#### The records
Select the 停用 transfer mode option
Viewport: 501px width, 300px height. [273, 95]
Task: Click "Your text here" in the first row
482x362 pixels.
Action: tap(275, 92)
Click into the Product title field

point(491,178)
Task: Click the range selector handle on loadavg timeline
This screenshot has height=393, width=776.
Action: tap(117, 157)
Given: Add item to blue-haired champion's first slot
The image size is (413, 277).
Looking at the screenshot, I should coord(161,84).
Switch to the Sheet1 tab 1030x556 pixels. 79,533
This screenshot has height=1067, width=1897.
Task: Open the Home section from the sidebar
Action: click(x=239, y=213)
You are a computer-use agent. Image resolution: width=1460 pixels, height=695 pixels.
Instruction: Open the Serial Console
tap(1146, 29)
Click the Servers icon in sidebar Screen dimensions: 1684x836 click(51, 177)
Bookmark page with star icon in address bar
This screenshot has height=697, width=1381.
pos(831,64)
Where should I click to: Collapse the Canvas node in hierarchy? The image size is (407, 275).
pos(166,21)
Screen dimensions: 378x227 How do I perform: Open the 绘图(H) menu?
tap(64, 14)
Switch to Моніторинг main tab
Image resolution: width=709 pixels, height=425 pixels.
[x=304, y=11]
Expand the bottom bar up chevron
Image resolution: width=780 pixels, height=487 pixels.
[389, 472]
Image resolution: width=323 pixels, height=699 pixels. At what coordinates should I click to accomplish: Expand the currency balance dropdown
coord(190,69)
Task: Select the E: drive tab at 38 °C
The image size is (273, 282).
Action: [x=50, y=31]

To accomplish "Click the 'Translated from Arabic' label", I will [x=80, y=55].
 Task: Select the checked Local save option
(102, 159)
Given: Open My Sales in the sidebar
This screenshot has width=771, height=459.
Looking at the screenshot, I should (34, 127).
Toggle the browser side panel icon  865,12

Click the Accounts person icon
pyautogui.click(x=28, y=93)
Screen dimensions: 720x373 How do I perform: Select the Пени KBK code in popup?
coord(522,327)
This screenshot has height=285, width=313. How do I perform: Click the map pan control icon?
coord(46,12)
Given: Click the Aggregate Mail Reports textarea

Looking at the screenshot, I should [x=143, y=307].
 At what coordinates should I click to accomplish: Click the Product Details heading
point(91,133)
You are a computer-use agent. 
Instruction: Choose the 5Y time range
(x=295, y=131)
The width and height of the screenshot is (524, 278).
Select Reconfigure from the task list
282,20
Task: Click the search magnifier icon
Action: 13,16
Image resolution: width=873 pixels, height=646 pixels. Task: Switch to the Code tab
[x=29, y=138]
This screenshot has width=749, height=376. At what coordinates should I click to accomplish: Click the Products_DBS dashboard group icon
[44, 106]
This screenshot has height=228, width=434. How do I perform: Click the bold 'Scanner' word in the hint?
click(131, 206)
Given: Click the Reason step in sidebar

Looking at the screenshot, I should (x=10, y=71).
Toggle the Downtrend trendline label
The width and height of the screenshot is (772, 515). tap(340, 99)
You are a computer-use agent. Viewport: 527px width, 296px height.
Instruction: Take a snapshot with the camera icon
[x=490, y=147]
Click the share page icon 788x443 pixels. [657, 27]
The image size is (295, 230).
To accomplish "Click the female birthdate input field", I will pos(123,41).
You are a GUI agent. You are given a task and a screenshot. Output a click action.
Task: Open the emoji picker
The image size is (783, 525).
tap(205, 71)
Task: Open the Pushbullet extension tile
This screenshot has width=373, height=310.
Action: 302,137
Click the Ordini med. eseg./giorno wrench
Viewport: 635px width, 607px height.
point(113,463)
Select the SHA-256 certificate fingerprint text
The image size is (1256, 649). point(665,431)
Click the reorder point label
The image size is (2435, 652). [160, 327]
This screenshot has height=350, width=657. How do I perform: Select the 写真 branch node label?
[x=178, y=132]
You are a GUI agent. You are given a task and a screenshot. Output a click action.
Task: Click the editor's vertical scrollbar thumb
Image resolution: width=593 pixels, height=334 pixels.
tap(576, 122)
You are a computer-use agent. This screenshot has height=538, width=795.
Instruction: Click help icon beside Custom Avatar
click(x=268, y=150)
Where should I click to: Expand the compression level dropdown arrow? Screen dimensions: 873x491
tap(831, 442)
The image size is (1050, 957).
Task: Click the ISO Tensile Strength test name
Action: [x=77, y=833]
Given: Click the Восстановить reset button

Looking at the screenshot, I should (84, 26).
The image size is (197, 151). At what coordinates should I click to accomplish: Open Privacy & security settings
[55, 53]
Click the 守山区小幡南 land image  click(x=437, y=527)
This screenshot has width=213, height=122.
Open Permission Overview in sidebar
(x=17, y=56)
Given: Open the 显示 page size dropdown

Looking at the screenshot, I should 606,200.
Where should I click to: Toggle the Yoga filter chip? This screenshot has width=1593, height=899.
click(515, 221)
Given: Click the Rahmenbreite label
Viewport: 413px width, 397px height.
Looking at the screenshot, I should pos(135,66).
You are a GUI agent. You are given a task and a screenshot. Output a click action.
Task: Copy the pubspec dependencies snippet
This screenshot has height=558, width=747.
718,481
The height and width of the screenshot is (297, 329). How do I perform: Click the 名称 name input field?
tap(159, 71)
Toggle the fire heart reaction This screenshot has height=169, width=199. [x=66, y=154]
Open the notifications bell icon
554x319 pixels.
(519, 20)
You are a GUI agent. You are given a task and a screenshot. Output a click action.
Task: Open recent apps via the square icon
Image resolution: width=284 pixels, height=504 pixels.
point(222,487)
########
### Problem details
Print every one of the records above exactly as they appear, line for line, with no changes.

### Output
Select the 停用 transfer mode option
Viewport: 501px width, 300px height. [273, 95]
Task: Click "Your text here" in the first row
482x362 pixels.
Action: tap(275, 92)
Click into the Product title field

point(491,178)
Task: Click the range selector handle on loadavg timeline
This screenshot has height=393, width=776.
Action: tap(117, 157)
Given: Add item to blue-haired champion's first slot
The image size is (413, 277).
Looking at the screenshot, I should coord(161,84).
Switch to the Sheet1 tab 1030x556 pixels. 79,533
This screenshot has height=1067, width=1897.
Task: Open the Home section from the sidebar
Action: click(x=239, y=213)
You are a computer-use agent. Image resolution: width=1460 pixels, height=695 pixels.
Instruction: Open the Serial Console
tap(1146, 29)
Click the Servers icon in sidebar Screen dimensions: 1684x836 click(51, 177)
Bookmark page with star icon in address bar
This screenshot has height=697, width=1381.
pos(831,64)
Where should I click to: Collapse the Canvas node in hierarchy? The image size is (407, 275).
pos(166,21)
Screen dimensions: 378x227 How do I perform: Open the 绘图(H) menu?
tap(64, 14)
Switch to Моніторинг main tab
Image resolution: width=709 pixels, height=425 pixels.
[x=304, y=11]
Expand the bottom bar up chevron
Image resolution: width=780 pixels, height=487 pixels.
[389, 472]
Image resolution: width=323 pixels, height=699 pixels. At what coordinates should I click to accomplish: Expand the currency balance dropdown
coord(190,69)
Task: Select the E: drive tab at 38 °C
The image size is (273, 282).
Action: [x=50, y=31]

To accomplish "Click the 'Translated from Arabic' label", I will [x=80, y=55].
 Task: Select the checked Local save option
(102, 159)
Given: Open My Sales in the sidebar
This screenshot has width=771, height=459.
Looking at the screenshot, I should (34, 127).
Toggle the browser side panel icon  865,12

Click the Accounts person icon
pyautogui.click(x=28, y=93)
Screen dimensions: 720x373 How do I perform: Select the Пени KBK code in popup?
coord(522,327)
This screenshot has height=285, width=313. How do I perform: Click the map pan control icon?
coord(46,12)
Given: Click the Aggregate Mail Reports textarea

Looking at the screenshot, I should [x=143, y=307].
 At what coordinates should I click to accomplish: Click the Product Details heading
point(91,133)
You are a computer-use agent. 
Instruction: Choose the 5Y time range
(x=295, y=131)
The width and height of the screenshot is (524, 278).
Select Reconfigure from the task list
282,20
Task: Click the search magnifier icon
Action: 13,16
Image resolution: width=873 pixels, height=646 pixels. Task: Switch to the Code tab
[x=29, y=138]
This screenshot has width=749, height=376. At what coordinates should I click to accomplish: Click the Products_DBS dashboard group icon
[44, 106]
This screenshot has height=228, width=434. How do I perform: Click the bold 'Scanner' word in the hint?
click(131, 206)
Given: Click the Reason step in sidebar

Looking at the screenshot, I should (x=10, y=71).
Toggle the Downtrend trendline label
The width and height of the screenshot is (772, 515). tap(340, 99)
You are a computer-use agent. Viewport: 527px width, 296px height.
Instruction: Take a snapshot with the camera icon
[x=490, y=147]
Click the share page icon 788x443 pixels. [657, 27]
The image size is (295, 230).
To accomplish "Click the female birthdate input field", I will pos(123,41).
You are a GUI agent. You are given a task and a screenshot. Output a click action.
Task: Open the emoji picker
The image size is (783, 525).
tap(205, 71)
Task: Open the Pushbullet extension tile
This screenshot has width=373, height=310.
Action: 302,137
Click the Ordini med. eseg./giorno wrench
Viewport: 635px width, 607px height.
point(113,463)
Select the SHA-256 certificate fingerprint text
The image size is (1256, 649). point(665,431)
Click the reorder point label
The image size is (2435, 652). [160, 327]
This screenshot has height=350, width=657. How do I perform: Select the 写真 branch node label?
[x=178, y=132]
You are a GUI agent. You are given a task and a screenshot. Output a click action.
Task: Click the editor's vertical scrollbar thumb
Image resolution: width=593 pixels, height=334 pixels.
tap(576, 122)
You are a computer-use agent. This screenshot has height=538, width=795.
Instruction: Click help icon beside Custom Avatar
click(x=268, y=150)
Where should I click to: Expand the compression level dropdown arrow? Screen dimensions: 873x491
tap(831, 442)
The image size is (1050, 957).
Task: Click the ISO Tensile Strength test name
Action: [x=77, y=833]
Given: Click the Восстановить reset button

Looking at the screenshot, I should (84, 26).
The image size is (197, 151). At what coordinates should I click to accomplish: Open Privacy & security settings
[55, 53]
Click the 守山区小幡南 land image  click(x=437, y=527)
This screenshot has width=213, height=122.
Open Permission Overview in sidebar
(x=17, y=56)
Given: Open the 显示 page size dropdown

Looking at the screenshot, I should 606,200.
Where should I click to: Toggle the Yoga filter chip? This screenshot has width=1593, height=899.
click(515, 221)
Given: Click the Rahmenbreite label
Viewport: 413px width, 397px height.
Looking at the screenshot, I should pos(135,66).
You are a GUI agent. You are given a task and a screenshot. Output a click action.
Task: Copy the pubspec dependencies snippet
This screenshot has height=558, width=747.
718,481
The height and width of the screenshot is (297, 329). How do I perform: Click the 名称 name input field?
tap(159, 71)
Toggle the fire heart reaction This screenshot has height=169, width=199. [x=66, y=154]
Open the notifications bell icon
554x319 pixels.
(519, 20)
You are a GUI agent. You are given a task and a screenshot. Output a click action.
Task: Open recent apps via the square icon
Image resolution: width=284 pixels, height=504 pixels.
point(222,487)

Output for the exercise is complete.